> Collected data
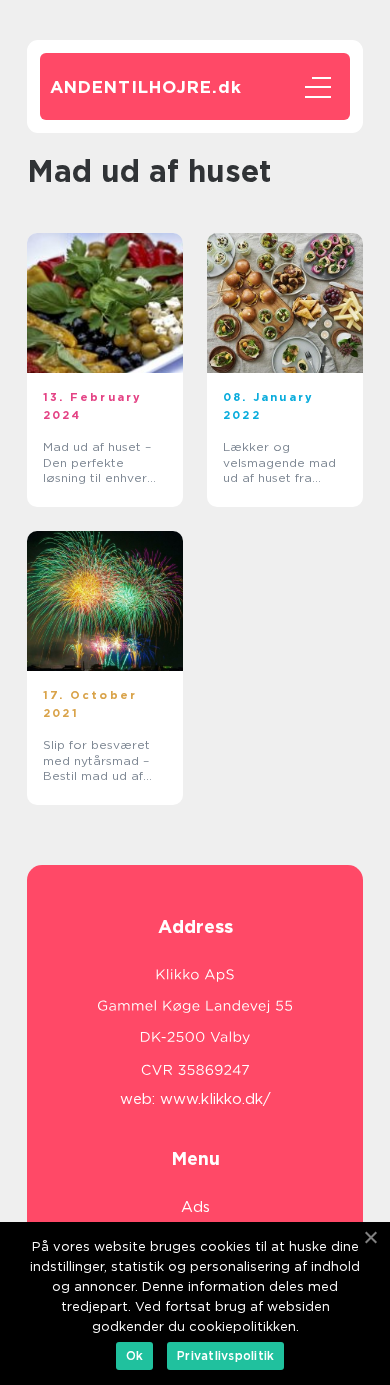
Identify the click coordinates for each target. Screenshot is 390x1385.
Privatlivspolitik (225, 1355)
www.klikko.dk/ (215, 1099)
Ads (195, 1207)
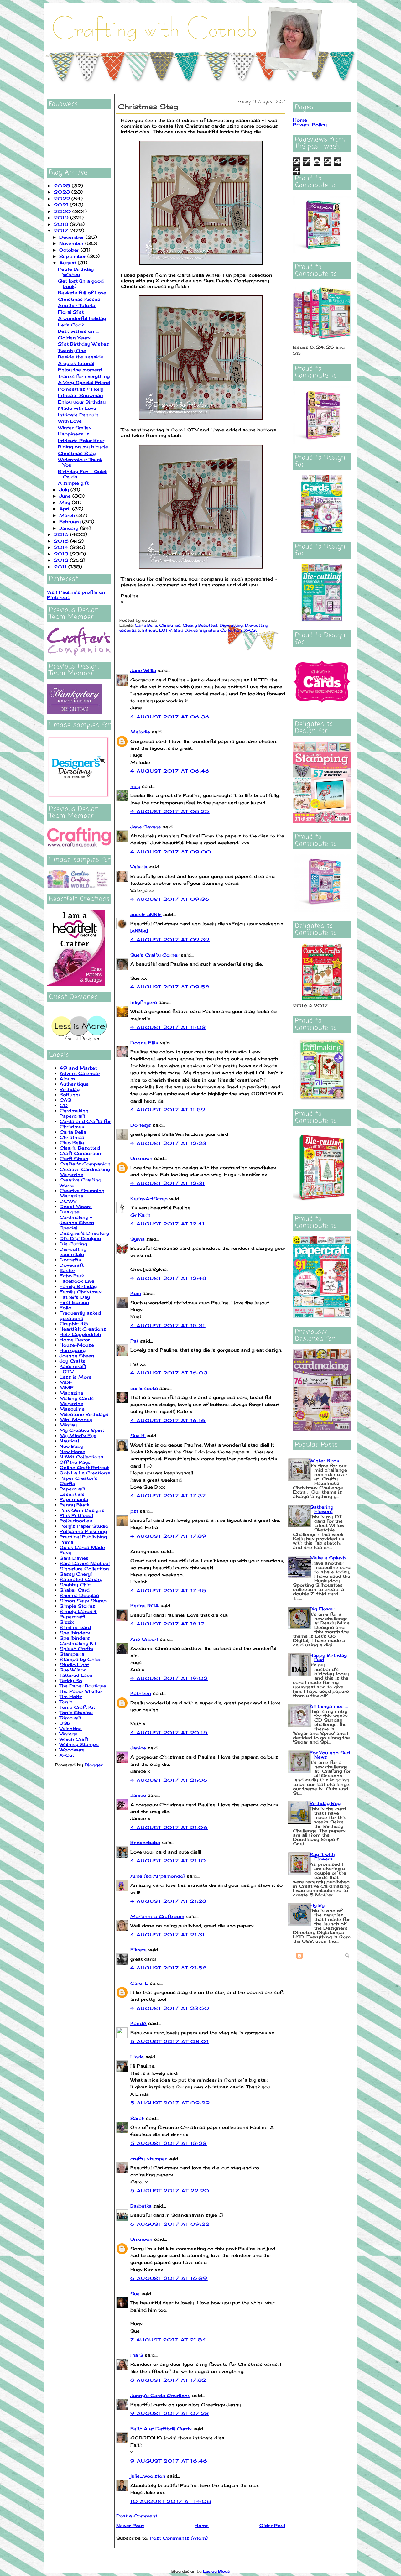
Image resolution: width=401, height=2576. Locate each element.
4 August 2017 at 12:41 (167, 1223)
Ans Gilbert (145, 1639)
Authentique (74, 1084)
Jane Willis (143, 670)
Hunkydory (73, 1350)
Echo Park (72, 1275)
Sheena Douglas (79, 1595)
---
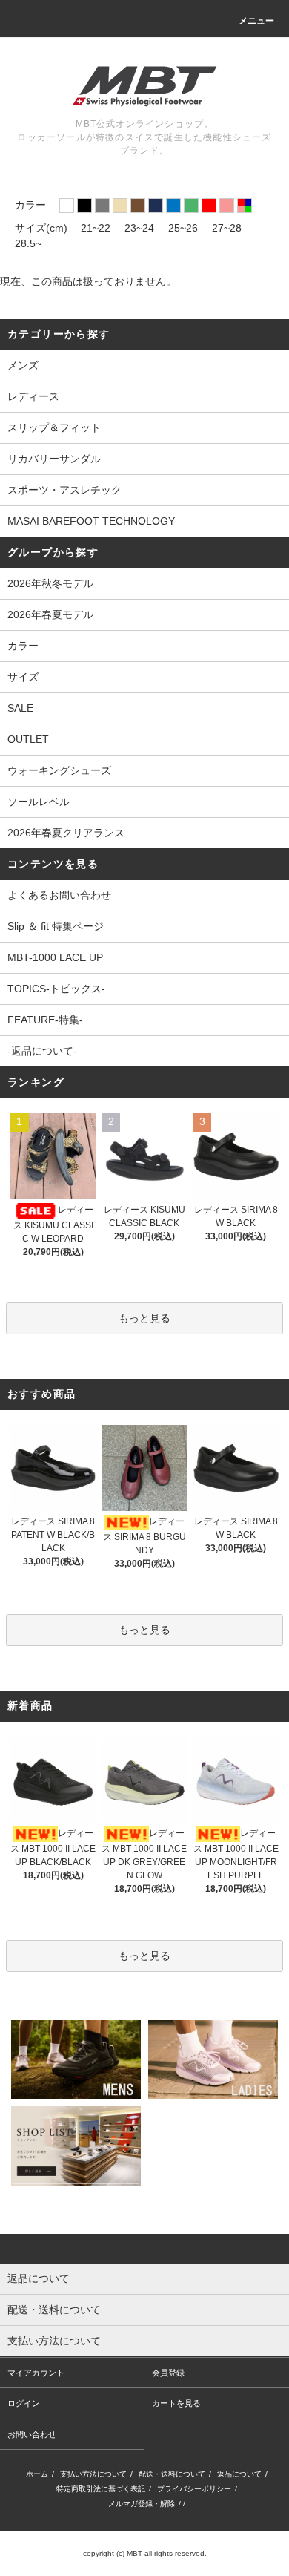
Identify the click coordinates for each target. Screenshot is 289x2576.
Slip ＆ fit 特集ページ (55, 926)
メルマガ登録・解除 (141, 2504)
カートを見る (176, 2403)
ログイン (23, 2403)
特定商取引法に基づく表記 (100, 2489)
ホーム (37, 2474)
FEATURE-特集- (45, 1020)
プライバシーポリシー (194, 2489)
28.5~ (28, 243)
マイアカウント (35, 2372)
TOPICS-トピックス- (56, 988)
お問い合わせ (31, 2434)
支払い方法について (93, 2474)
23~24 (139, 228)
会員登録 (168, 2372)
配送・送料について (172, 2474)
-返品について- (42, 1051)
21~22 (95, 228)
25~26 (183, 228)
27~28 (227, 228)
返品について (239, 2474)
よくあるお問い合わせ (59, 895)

> ASSIGNMENT
Line count for "click": state how many lines of the records contain it, and give only the number.

> ANSWER FOR THE TASK
2